What is needed:
Pick out every line below that contains the string "request" and copy each one in full. Treat uppercase and lowercase letters as different.

Given records:
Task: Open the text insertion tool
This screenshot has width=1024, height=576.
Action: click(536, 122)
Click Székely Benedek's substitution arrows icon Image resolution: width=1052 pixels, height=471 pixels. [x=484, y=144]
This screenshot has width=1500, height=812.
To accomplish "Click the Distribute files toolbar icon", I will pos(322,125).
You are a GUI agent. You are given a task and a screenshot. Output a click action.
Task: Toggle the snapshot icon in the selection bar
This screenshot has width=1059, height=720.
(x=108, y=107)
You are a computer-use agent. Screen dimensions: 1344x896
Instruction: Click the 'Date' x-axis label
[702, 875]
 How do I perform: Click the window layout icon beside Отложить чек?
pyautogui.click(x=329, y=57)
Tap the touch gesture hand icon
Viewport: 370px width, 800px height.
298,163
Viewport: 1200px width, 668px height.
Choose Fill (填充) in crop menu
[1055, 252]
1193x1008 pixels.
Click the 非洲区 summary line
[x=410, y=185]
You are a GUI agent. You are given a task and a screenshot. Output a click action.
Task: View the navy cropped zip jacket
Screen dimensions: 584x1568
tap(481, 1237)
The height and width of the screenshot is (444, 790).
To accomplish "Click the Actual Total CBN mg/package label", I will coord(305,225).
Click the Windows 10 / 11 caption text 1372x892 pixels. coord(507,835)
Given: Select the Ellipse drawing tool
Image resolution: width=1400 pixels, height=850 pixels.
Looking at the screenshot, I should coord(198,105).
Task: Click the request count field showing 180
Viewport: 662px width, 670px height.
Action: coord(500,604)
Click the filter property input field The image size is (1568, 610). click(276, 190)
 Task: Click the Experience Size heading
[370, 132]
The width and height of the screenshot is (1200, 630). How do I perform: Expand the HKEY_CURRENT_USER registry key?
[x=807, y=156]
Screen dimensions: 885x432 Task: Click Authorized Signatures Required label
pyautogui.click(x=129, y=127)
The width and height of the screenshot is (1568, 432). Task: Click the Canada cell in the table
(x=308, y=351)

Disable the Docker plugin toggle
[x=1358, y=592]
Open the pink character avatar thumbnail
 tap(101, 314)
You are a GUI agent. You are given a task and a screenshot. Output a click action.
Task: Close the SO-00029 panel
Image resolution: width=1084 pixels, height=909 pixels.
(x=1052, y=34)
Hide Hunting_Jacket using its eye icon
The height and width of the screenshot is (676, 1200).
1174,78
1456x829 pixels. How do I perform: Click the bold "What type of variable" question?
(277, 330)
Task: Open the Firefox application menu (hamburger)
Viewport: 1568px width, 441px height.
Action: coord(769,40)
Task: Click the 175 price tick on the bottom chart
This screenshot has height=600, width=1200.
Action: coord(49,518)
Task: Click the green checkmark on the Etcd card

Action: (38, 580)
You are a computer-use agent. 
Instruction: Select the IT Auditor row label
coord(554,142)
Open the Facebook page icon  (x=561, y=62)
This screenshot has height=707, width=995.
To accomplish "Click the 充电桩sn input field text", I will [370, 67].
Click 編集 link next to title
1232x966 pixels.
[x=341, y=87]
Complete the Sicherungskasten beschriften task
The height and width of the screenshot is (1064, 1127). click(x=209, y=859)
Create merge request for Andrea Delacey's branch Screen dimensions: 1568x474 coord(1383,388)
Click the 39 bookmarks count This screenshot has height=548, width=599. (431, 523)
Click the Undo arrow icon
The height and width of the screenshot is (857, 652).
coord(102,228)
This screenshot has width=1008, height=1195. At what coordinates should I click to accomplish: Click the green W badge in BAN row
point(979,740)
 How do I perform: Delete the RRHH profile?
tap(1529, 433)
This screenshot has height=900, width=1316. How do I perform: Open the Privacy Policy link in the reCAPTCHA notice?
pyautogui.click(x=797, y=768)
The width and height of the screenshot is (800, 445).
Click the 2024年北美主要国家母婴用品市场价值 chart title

Solution below:
Task: Click the request count field showing 180
Create merge request for Andrea Delacey's branch Screen dimensions: 1568x474 coord(1383,388)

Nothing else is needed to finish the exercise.